Frederic is right about machine learning (as he always is).

I did not read through all of his his post as much of it does not apply to me.

But he is clearly correct about cross-sectional data and time-series data both being widely used and being different.

I emphasized cross-sectional data. For the most part that is what P123 does with its ranks and sims.

One reason I did not mention time-series data is that I just get that from Yahoo! when I look at that time-series data. I am not sure that this is where P123 can show its true strength.

And I have tried recurrent neural nets with advanced Long Short-Term Memory for time-series data that has been developed just recently. I have not gotten it to work for me. That is not to suggest that someone else cannot get it to work for them.

Anyway Frederic and Steve both have good insights, IMHO.

I have Python code right now that takes a simple ranking system and dumps the outputs to a csv file stored on your Google Drive. You provide the date range and the program generates the weekly RS data. It is written for Colab but you can easily port it to your desktop. A sample file output is attached.

I will be making this public. P123 can take it and make the code more professional if they wish.

The Colab code for generating a file of RS data can be found here:

You need to put onto your Google Drive in a subdirectory called ‘Modules’. You can of course modify the code and directory as you wish. The file has to be in its native form (text file). If you try to extract it from GitHub and then save it using Colab you will get an error when you try to import it into your code.

The CSV file will be written into the Google Drive directory ‘Modules’.

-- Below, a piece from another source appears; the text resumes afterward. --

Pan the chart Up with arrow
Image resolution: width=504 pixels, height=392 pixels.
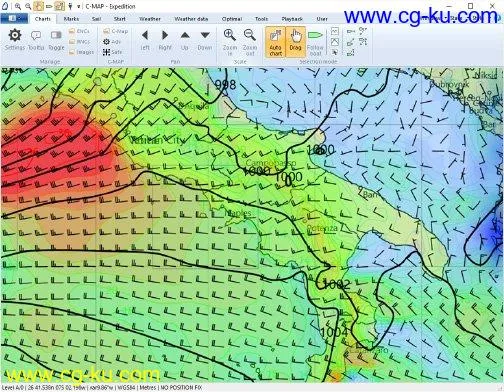tap(185, 39)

A sample ranking system is here:

The RS should have a flat structure with no composite or conditional nodes. The node labels become the column labels for the csv file.


Who would have know that I just had to reshape the array into a flat structure? I have done this before in TensorFlow for time-series data: but just barely.

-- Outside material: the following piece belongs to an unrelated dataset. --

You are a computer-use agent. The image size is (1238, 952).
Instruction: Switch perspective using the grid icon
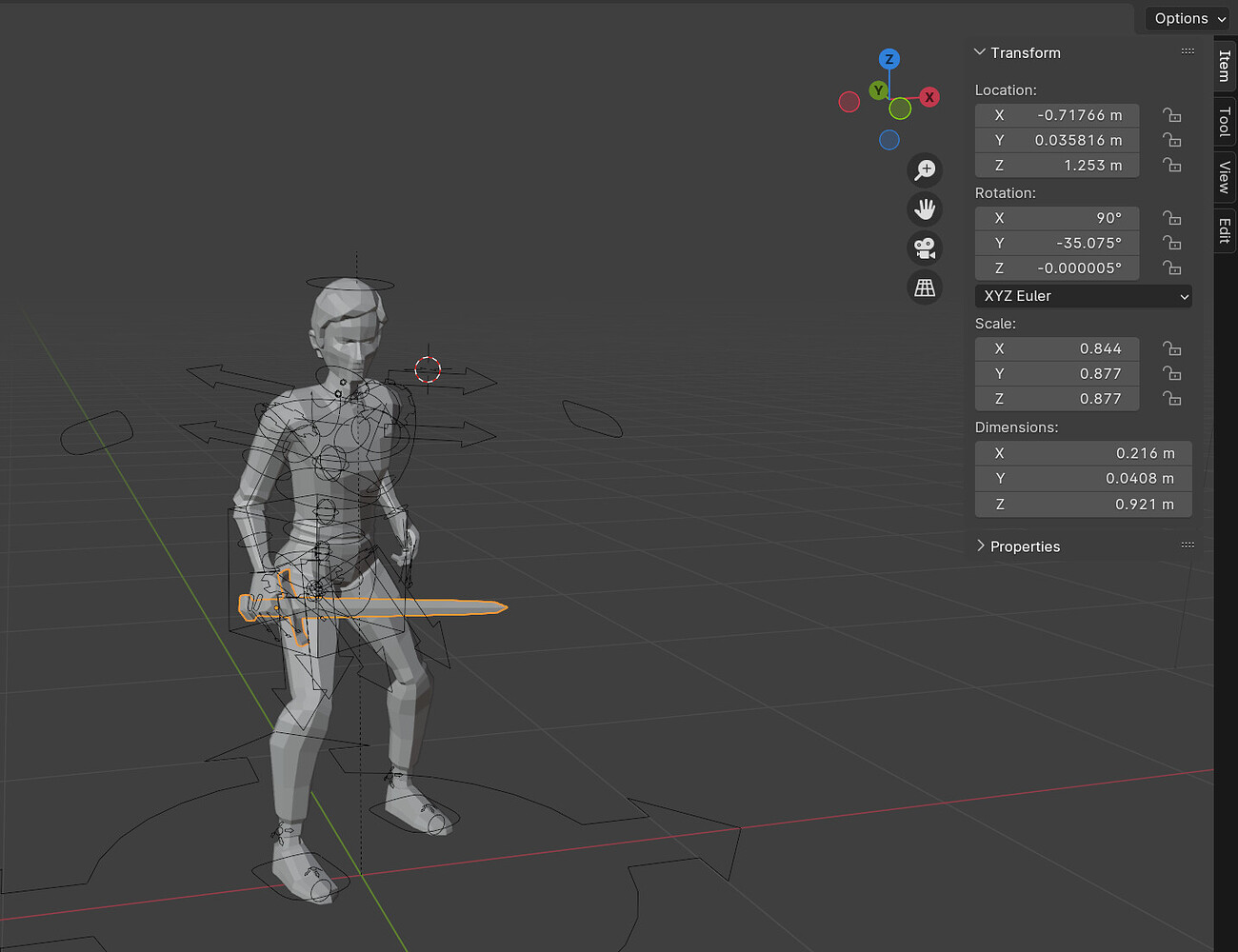[925, 287]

Anyway, excellent. I think I can get what I need thanks to Steve’s help.

Still, if it were me I would make it a little easier.

I know i am the big advocate for machine learning including the use of TensorFlow. But some days I wouldn’t mind taking ten seconds to run a regularized regression on JASP. AND MARCO SEEMS TO BE MINDFUL OF THIS. Or download some data on my Mac without using Parallels or Bootcamp or going back to the office for a Windows machine. And Steve has been doing this all of his life.

I don’t really like doing this any more than Steve would want to take over for me during surgery, I suspect.

And just to be clear for anyone having any doubts about using machine leanring, TensorFlow and XGBoost are not the hard parts of this. I think Steve will attest to this in a few weeks if not already. Our hardest problems have been getting the data over to Colab without a doubt. And it took Steve to do it.

P123 could make if a little easier I believe. But still very much appreciated all around. Thank you Steve and P123. I could live with it as it is. Probably.